L. A. Fields
Personal Information
Description
L.A. Fields is the author of The Disorder Series and My Dear Watson, a queer Sherlock Holmes pastiche. Her short fiction has appeared in anthologies of horror, erotica, and academia. She lives in Dallas, TX.
Books
Maladaptation
Sixteen-year-old Marley Kurtz is an incurable bookworm who is sent to a program for maladapted youth in Loweville, Colorado after his parents discover he has been having an affair with a man forty-three years his senior. Once there, Marley befriends the wry yet optimistic Missy, who is fifteen and pregnant in the lowest town on earth, and falls in love with Jesse, an ice-eyed sociopath with an outlaw for a father and a corpse for a mother. As the stress of the summer causes Marley s physical and mental health to decline, it is unclear which of his new friends has the worst influence on him, or whether the instruction of a small town s Baptist-run therapy group will do more harm than good to everyone involved.

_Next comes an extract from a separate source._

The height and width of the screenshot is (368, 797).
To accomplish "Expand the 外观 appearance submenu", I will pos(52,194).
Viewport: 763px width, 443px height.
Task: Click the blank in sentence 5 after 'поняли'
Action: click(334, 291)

The Annotated Joseph and His Friend
Bayad Taylor wrote the first American gay novel, but the nineteenth century book--Joseph and His Friend--is often unknown to contemporary readers of queer fiction. Author and researcher L.A. Fields seeks to remedy this with her newest release. The notes accompanying each chapter of this book move from the private life of the man who inspired the story (Halleck), through the secrets of its author (Taylor), noting especially his private love for and public rivalry with Walt Whitman (Leaves of Grass). The notes then expand on Whitman's unique position in gay and American history: the nascent coming-out letters Whitman called ''avowals'' from the likes of Bram Stoker and Oscar Wilde; Whitman's witnessing of the Civil War, the Lincoln presidency, and his lover's chance attendance at Ford's Theater the night of Lincoln's assassination; as well as Whitman's own understanding and defense for writing honestly about the love of men. The structure of the project combines Taylor's original 1870 novel with brief strings of American history, contemporary anecdote, and curiosities from a more secret history. A new topic is positioned behind every chapter, providing the background that reveals just how important this novel was at the time, how rare it is now, and how daring it's always been to tell the truth.
His Seed
Verdant virgins and lush lotharios await readers in this anthology of strange yet sensual stories about men and vegetation. Fantastical fronds cannot resist caressing warm flesh. Sylvan creatures of myth protecting the forest; botanical laboratory experiments run amok; a veteran of the Mexican-American war finds himself entranced by an aesthete's poisonous garden; and an alien paying our planet a visit to sample the greenery.... These fourteen stories promise readers a most tantalizing bedding in this Lambda Literary Award-winning erotica collection!
My dear Watson
One of the most famous partnerships in literature yields, over time, to a peculiar romantic triangle. Sherlock Holmes. Dr. John Watson. And the good doctor's second wife, whom Doyle never named. In L.A. Fields's novel, Mrs. Watson is a clever woman who realizes, through examining all the prior cases her husband shared with the world's greatest consulting detective, that the two men shared more than adventures: they were lovers, as well. In 1919, after the pair has retired, Mrs. Watson invites Holmes to her home to meet him face to face. Thus begins a recounting of a peculiar affair between extraordinary men. "You are such a unique person," Holmes says poisonously. "What a shame that history will most likely never remember your name." The question Mrs. Watson faces: Did Holmes simply take advantage of her husband's loyalty and love, or did the detective return those feelings? And what to do now that the pair are no longer living together at Baker Street and Watson has other claims on his affections? A finalist for the Lambda Literary Award, My Dear Watson offers readers a romance that requires as much reasoning to puzzle out as it does passion. Mrs. Watson proves a worthy opponent-in intellect, in guile, in conviction-for the great detective.